Demokratik İşçi Dernekleri Federasyonu (DİDF), Solingen katliamının 25. yılında ırkçılığa, ayrımcılığa ve gericiliğie karşı mücadelenin güçlendirilmesi çağrısında bulundu. DIDF Yönetim Kurulu tarafından yapılan açıklamada şöyle denildi: „Bundan tam 25 yıl önce 29 Mayıs 1993 gecesi Solingen’de Genç Ailesi’nde ait evin Neonaziler tarafından kundaklanması sonucu ikisi çocuk olmak üzere beş kişi yakılarak katledildi. DİDF olarak 25. yılında Solingen’de katledilen Genç Ailesinin fertlerini saygıyla anıyoruz. Aradan çeyrek asır geçmesine rağmen Solingen ırkçı-faşistlerin ne ilk ne de son katliamı oldu. O günden bu yana değişik uluslardan ve inançlardan yüzlerce insan Neonaziler tarafından katledildi. Bunların en hunharcası ise NSU tarafından öldürüldü. Bu katliamlarda sadece göçmenler değil, ırkçılara karşı çıkan bir çok Alman emekçisi, yoksulu ve genci de yaşamını yitirdi.
Solingen katliamının gerçekleştiği süreçte iktidarda olan CDU/CSU-FDP koalisyon hükümeti SPD’nin de desteğiyle sığınmacılara karşı iltica yasasını sertleştirilmişti. Siyasetçiler ve basın tarafından sıkça kullanılan “gemi doldu”, “göçmenleri sınırdışı edelim” söylemleri Neonazileri cesaretlendirmişti. Önce Rostock’da, Hoyerswer’da da iltica yurtları binlerce insanın gözü önünde Neonaziler tarafından ateşe verildi. Ardından Solingen katliamı yaşandı. Cinayetten sonra yakalanan tetikçi 4 Neonazi yceza aldı. Ancak izlenen politikalarda köklü bir değişiklik olmadı.

Veri satırları

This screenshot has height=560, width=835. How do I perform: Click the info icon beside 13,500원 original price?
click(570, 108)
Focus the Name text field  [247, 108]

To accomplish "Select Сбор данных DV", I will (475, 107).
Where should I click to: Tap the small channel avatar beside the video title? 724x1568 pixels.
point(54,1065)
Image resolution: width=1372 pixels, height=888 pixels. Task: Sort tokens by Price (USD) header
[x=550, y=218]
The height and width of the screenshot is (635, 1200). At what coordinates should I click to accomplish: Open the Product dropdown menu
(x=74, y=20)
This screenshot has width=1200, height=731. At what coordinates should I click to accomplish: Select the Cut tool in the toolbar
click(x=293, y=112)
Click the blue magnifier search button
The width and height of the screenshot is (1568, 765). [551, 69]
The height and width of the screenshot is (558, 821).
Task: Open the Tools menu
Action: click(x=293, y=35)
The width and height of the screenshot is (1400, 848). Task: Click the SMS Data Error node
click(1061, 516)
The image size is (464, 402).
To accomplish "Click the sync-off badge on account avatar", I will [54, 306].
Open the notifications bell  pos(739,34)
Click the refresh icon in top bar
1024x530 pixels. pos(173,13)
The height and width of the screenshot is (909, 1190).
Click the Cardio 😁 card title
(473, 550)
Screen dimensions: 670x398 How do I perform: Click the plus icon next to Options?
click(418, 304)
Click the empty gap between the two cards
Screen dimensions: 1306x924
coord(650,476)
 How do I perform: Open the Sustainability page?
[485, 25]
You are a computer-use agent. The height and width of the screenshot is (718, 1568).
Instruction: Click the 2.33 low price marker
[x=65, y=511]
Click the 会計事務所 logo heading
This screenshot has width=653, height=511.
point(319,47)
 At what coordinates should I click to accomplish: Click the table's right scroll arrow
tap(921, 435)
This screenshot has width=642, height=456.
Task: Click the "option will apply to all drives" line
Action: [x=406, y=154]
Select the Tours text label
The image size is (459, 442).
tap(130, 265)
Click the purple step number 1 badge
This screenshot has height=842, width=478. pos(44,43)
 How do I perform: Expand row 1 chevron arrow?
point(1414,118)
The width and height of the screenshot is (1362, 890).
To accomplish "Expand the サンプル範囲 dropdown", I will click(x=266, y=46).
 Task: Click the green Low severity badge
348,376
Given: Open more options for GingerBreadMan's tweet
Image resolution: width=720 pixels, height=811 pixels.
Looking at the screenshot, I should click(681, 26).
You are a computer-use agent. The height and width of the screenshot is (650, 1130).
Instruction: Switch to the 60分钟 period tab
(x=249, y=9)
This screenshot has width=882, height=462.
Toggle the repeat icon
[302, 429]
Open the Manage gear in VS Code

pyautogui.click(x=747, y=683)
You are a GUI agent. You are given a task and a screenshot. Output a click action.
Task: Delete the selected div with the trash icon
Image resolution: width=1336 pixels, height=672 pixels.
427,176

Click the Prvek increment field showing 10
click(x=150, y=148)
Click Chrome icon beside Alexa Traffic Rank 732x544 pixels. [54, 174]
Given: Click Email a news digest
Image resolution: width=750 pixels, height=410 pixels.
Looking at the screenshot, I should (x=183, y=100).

# Alıştırma yönergesi
Solingen katliamının 25. yılına dair açıklamayı son cümlesinden itibaren devam ettirebilir misiniz?

# Alıştırmanın cevabı
Solingen katliamının üzerinden 25 yıl geçerken, artan sosyal ve ekonomik sorunlar Avrupa’nın bir çok ülkesinde ırkçı-faşist partiler güç toplamadı. Almanya’da AfD ile savaş sonrasında ilk defa faşist bir parti parlamentoya girdi. Dün olduğu gibi bugün de hükümet ekonomik ve politik olarak ortaya çıkan sorunların sorumlusu olarak göçmenleri ve mültecileri hedef olarak göstermeye devam ediyor. Savaş ve talan politikalarıyla ülkelerini terk etmek zorunda kalan mülteciler insanlık dışı yaşam koşullarına ve ırkçı saldırılara maruz bırakılmakta. Sadece 2017 senesinde kayıt altına alınan ırkçı saldırı sayısı 2200. Bunların 1906’i insanları hedef alırken, 313 tanesi de kundaklama olarak gerçekleşmiştir.
Irkçıların-faşistlerin gelişmesi tesadüf değildir. Hükümetin uyguladığı politikalar sonucu, milyonlarca insanın çalışma ve yaşam koşulları sürekli kötüleşiyor. Sağlıktan, konuta, eğitimden, ulaşıma yaşanan sorunların esas sorumlusu hükümet politikaları olmasına rağmen, milyonlarca insan gelecek korkusuyla ve ırkçı faşist politikaların etkisinde kalarak, sorunların kaynağı olarak göçmenleri, mültecileri olarak görüyor.
Bunun için ırkçılığa karşı mücadele, ancak işsizliğe, yoksulluğa, savaşa ve silahlanmaya, sosyal kısıtlamalara karşı mücadele etmekle başarıya ulaşabilir. Bunun için, insanları dini ve etnik kimlikleri üzerinden ayıran her türden politikaya karşı çıkarak ırkçılara karşı mücadeleyi güçlendirebiliriz.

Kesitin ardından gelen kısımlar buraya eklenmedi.